GIVEN RECORDS:
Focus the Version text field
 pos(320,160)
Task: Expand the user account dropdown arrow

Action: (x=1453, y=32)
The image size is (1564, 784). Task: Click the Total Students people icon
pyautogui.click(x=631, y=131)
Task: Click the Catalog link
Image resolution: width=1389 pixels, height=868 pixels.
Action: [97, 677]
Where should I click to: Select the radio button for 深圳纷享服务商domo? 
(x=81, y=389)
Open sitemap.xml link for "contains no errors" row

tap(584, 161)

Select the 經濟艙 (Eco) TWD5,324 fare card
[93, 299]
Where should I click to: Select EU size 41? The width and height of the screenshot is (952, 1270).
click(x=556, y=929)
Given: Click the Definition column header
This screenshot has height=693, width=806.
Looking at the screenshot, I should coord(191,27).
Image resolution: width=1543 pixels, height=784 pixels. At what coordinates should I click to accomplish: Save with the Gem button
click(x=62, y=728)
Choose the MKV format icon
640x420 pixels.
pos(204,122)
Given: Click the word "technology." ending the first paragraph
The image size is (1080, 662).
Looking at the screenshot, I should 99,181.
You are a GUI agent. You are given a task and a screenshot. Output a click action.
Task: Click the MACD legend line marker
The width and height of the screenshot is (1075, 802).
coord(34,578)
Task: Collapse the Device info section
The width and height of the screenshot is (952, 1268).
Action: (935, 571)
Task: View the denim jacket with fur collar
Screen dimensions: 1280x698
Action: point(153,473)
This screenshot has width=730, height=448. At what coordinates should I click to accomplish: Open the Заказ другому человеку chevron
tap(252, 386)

PROBLEM DETAILS: Reproduce the data above verbatim, line for line.

FINISHED TASK:
Focus the Version text field
 pos(320,160)
Task: Expand the user account dropdown arrow

Action: (x=1453, y=32)
The image size is (1564, 784). Task: Click the Total Students people icon
pyautogui.click(x=631, y=131)
Task: Click the Catalog link
Image resolution: width=1389 pixels, height=868 pixels.
Action: [97, 677]
Where should I click to: Select the radio button for 深圳纷享服务商domo? 
(x=81, y=389)
Open sitemap.xml link for "contains no errors" row

tap(584, 161)

Select the 經濟艙 (Eco) TWD5,324 fare card
[93, 299]
Where should I click to: Select EU size 41? The width and height of the screenshot is (952, 1270).
click(x=556, y=929)
Given: Click the Definition column header
This screenshot has height=693, width=806.
Looking at the screenshot, I should coord(191,27).
Image resolution: width=1543 pixels, height=784 pixels. At what coordinates should I click to accomplish: Save with the Gem button
click(x=62, y=728)
Choose the MKV format icon
640x420 pixels.
pos(204,122)
Given: Click the word "technology." ending the first paragraph
The image size is (1080, 662).
Looking at the screenshot, I should 99,181.
You are a GUI agent. You are given a task and a screenshot. Output a click action.
Task: Click the MACD legend line marker
The width and height of the screenshot is (1075, 802).
coord(34,578)
Task: Collapse the Device info section
The width and height of the screenshot is (952, 1268).
Action: (935, 571)
Task: View the denim jacket with fur collar
Screen dimensions: 1280x698
Action: point(153,473)
This screenshot has width=730, height=448. At what coordinates should I click to accomplish: Open the Заказ другому человеку chevron
tap(252, 386)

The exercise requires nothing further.